Records for this task:
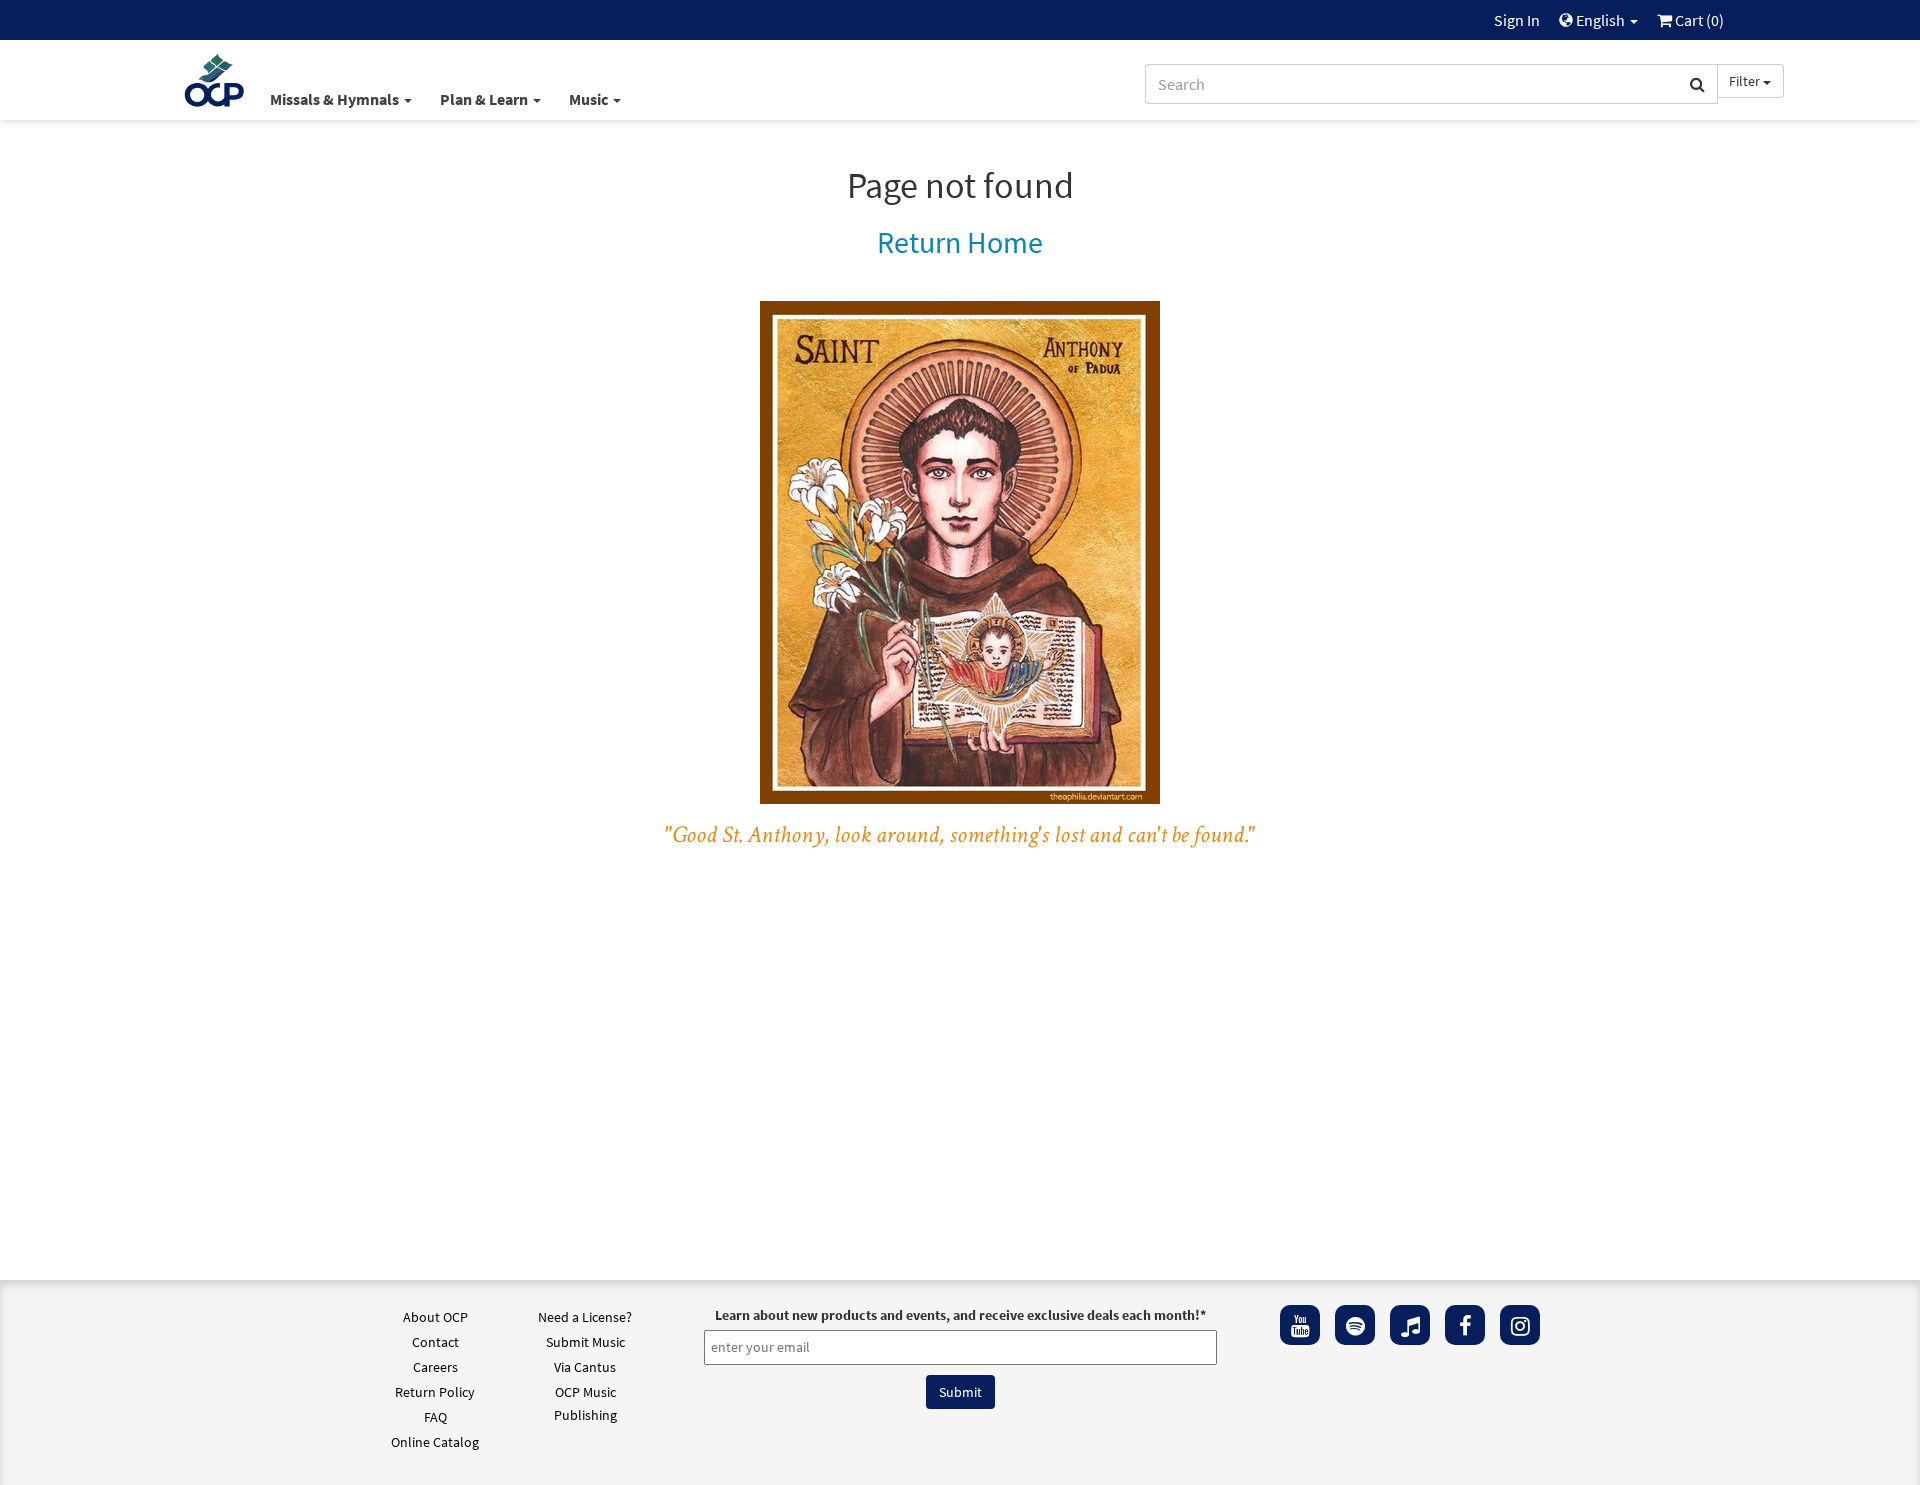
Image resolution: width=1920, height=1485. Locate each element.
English (1600, 20)
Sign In (1517, 20)
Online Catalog (435, 1442)
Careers (435, 1367)
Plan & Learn (485, 99)
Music (590, 99)
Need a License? (585, 1317)
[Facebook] (1465, 1325)
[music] (1410, 1325)
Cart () (1698, 20)
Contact (435, 1342)
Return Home (960, 242)
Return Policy (435, 1392)
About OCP (435, 1317)
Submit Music (585, 1342)
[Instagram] (1520, 1325)
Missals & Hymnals (336, 99)
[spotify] (1355, 1325)
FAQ (435, 1417)
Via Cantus (585, 1367)
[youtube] (1300, 1325)
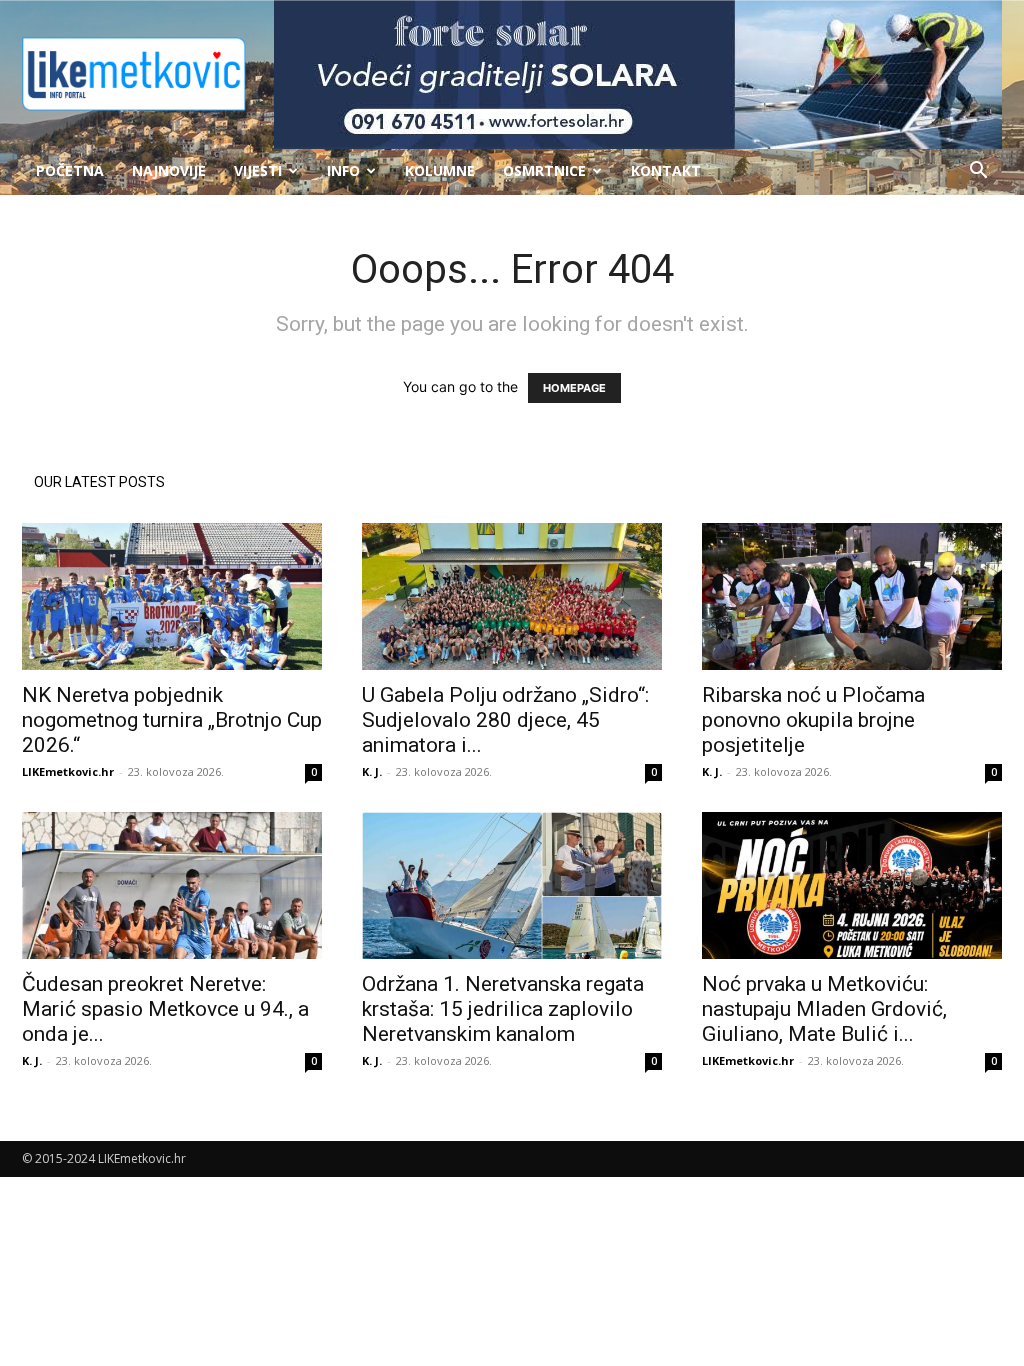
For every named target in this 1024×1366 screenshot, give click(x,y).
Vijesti (258, 170)
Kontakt (666, 170)
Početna (70, 170)
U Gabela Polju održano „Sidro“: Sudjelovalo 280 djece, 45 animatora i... (505, 720)
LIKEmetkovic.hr (68, 771)
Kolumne (440, 170)
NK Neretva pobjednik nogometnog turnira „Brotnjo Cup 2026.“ (172, 720)
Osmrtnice (544, 170)
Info (343, 170)
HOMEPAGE (574, 388)
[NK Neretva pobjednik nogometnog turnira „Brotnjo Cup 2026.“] (172, 596)
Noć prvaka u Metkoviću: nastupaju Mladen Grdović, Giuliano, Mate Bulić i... (824, 1009)
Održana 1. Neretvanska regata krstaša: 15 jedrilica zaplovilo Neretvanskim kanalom (503, 1009)
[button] (978, 172)
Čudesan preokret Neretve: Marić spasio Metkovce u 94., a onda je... (165, 1009)
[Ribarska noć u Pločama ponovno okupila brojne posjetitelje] (852, 596)
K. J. (372, 771)
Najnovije (169, 170)
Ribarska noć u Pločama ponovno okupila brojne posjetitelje (813, 720)
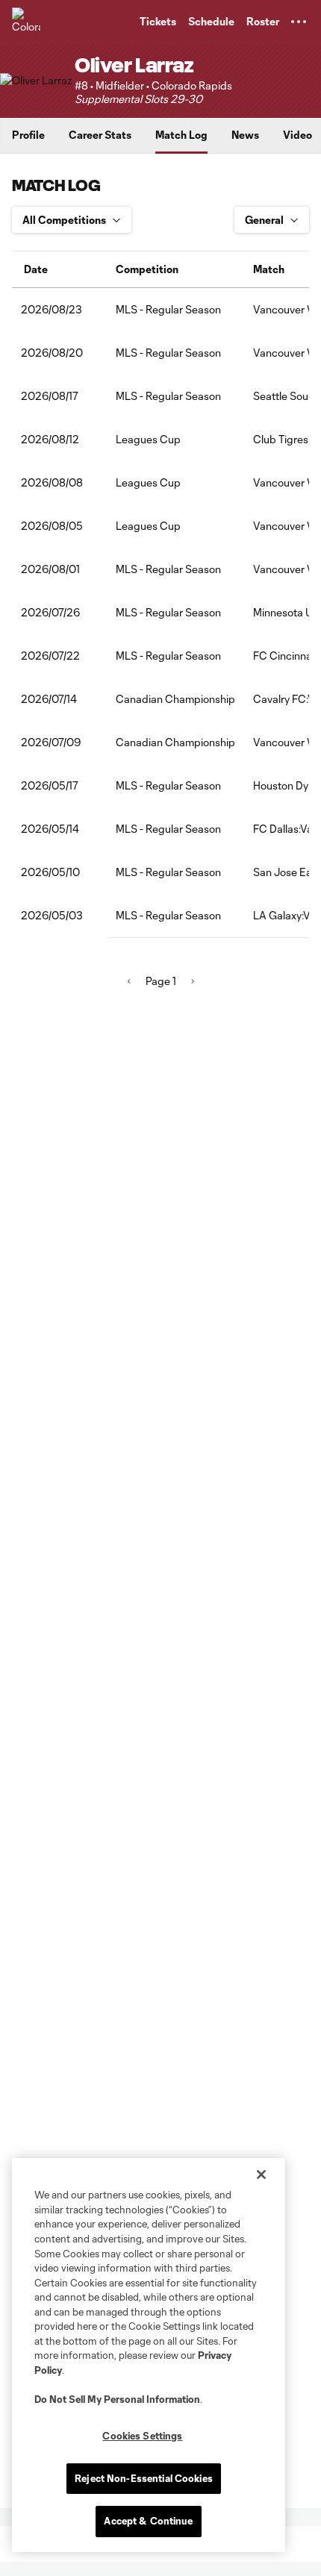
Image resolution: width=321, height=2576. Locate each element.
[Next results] (192, 981)
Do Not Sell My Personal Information (117, 2399)
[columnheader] (59, 269)
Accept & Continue (148, 2521)
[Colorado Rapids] (26, 21)
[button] (298, 21)
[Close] (261, 2174)
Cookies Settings (142, 2436)
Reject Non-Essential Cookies (144, 2478)
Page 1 (161, 981)
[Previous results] (129, 981)
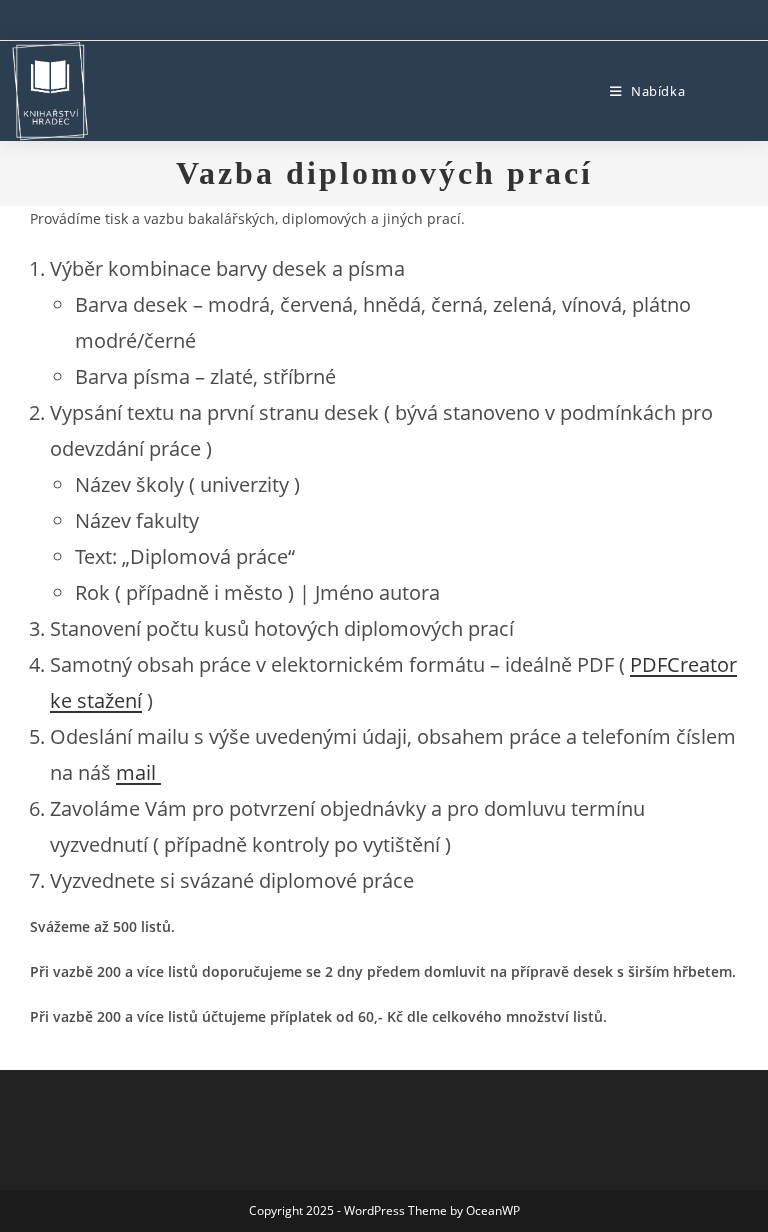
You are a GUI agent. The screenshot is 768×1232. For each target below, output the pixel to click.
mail (138, 772)
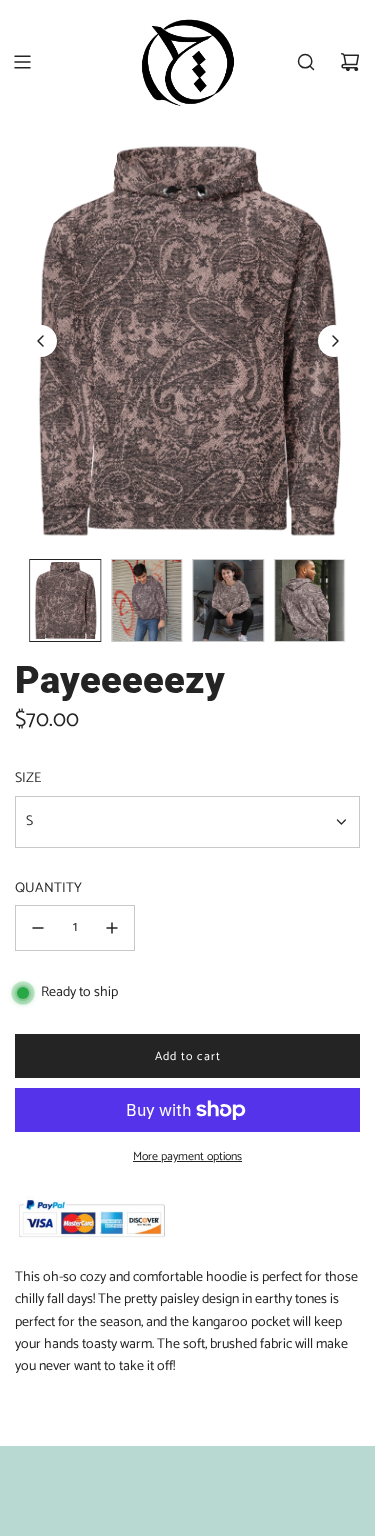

What you have to do: With the pictures excluded, retype exactly the lines from the one containing "[button] (298, 21)" through the last line of the listing, both ends included.

Reply to the task:
[button] (298, 21)
[Close] (261, 2174)
Cookies Settings (142, 2436)
Reject Non-Essential Cookies (144, 2478)
Page 1 (161, 981)
[Previous results] (129, 981)
You are a GUI agent. The screenshot is 768×1232. For each target below, output the pixel to click.
mail (138, 772)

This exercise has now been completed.